Another early Lawrence Block book, The Thief Who Couldn’t Sleep. This is the first Evan Tanner novel, and as the title suggests, a head injury in the Korean War means that Tanner doesn’t sleep. He spends his time reading, learning, and writing people’s theses and dissertations for them to earn money. He is also a hopeless devotee of lost causes. From a conversation with a girlfriend and a thesis he’s writing, he puts together a plan to recover $3 million in hidden gold from Armenia.
It’s a daft premise, but an amusing one, though the books aren’t humorous the way the Bernie ones are.
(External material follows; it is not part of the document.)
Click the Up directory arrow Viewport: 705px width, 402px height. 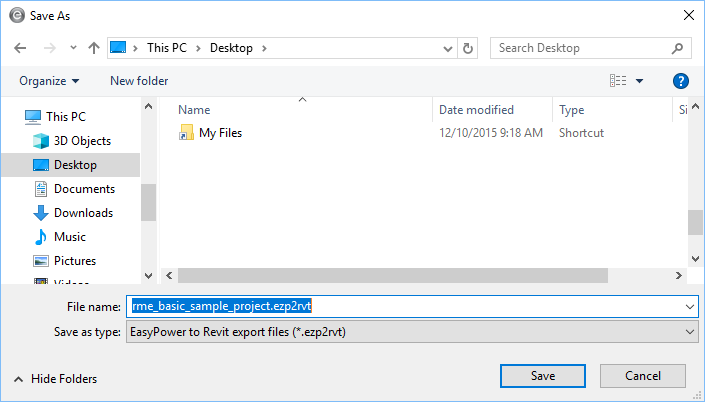pyautogui.click(x=93, y=48)
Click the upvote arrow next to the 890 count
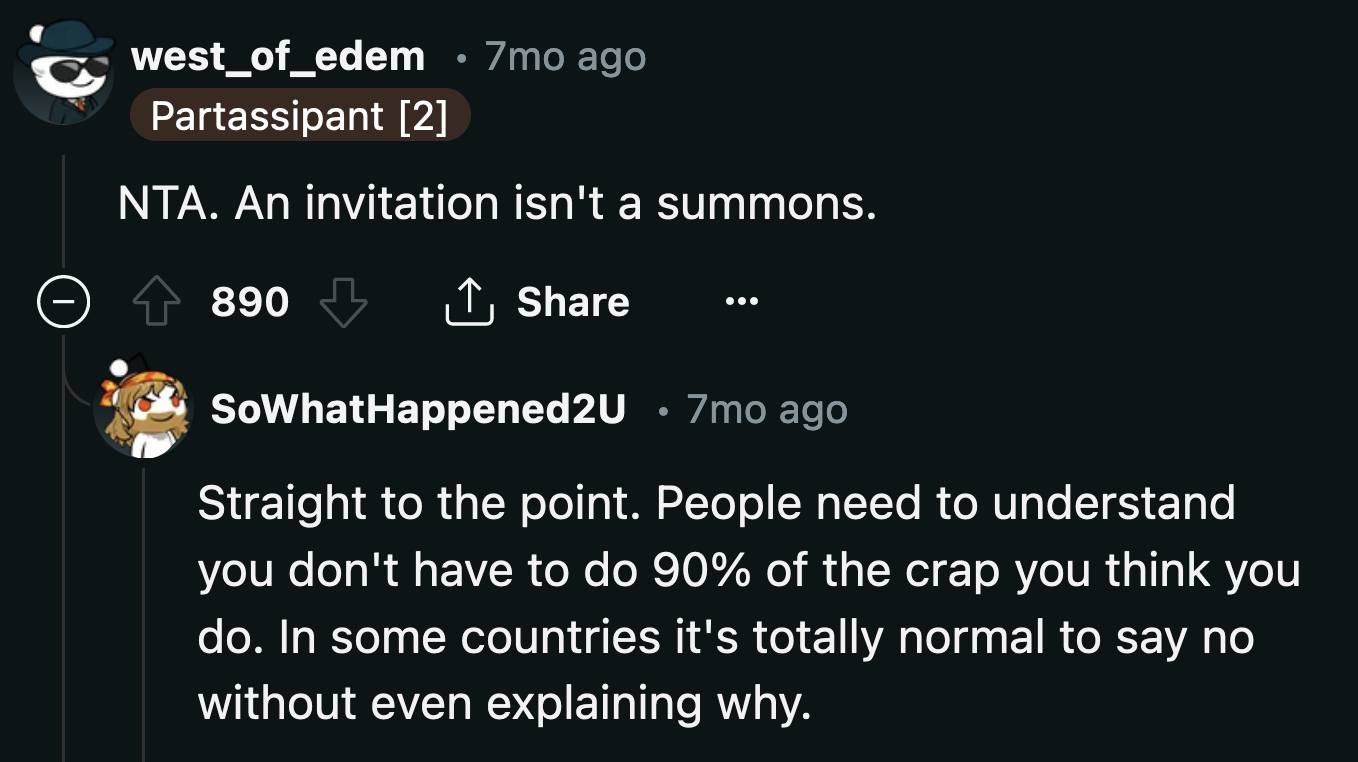Image resolution: width=1358 pixels, height=762 pixels. point(155,302)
Alas, this was another example of books being wrong for people through no fault of their own: Tanner’s hopeless causes include things like the Flat Earth Society, the Industrial Workers of the World, and the Libertarian League—but also include the Society for a Free Croatia, the Serbian Brotherhood, the Irish Republican Brotherhood, etc., etc., and he ends up calling on most of them to get across Europe. At one point he talks of intending to bestow some of the gold on the IRA (despite a Republican sympathizer telling him “You’ll want to think that over. What would those bloody fools do with so much gold? They’d be after blowing up all of Belfast, and all be getting into trouble”), and at another he unwittingly foments a short-lived revolution in Macedonia.
This is not exactly the kind of thing I was looking to read about. (I’d decided to save the re-reads of the other Liaden books for when the next one came out.)
There were several Tanner books written in the 1960s, and then another one a few years ago; I might pick up the most recent, but probably not for a while.
[Addendum: I picked this up to bring it back to the library and noticed the back cover copy. Boy, who writes these things? Unlike No Score, this at least gets the genre right, but it was apparently written by someone who’d never actually read the book. “Smuggling [a ravishing blonde] across the border of her native country”? I don’t think the girlfriend is even mentioned again after Tanner decides to go after the gold; she certainly doesn’t come with him.]
This is not exactly the kind of thing I was looking to read about.
I can understand that. On the other hand, I’d say that picking up the recent Tanner book without reading any others would be a mistake.
Personally, I would suggest that you read Tanner’s Twelve Swingers — the best of the series, and the most lighthearted in its mayhem. Apart from a brief return to Macedonia in the beginning, I can’t think of anything that would trigger the reactions you describe above. It’s a funnier book, a sillier plot, and a tricky puzzle — as I say, the best of the series. Whether you like it or not, you might want to stop there.
On no account read The Cancelled Czech or Me Tanner, You Jane.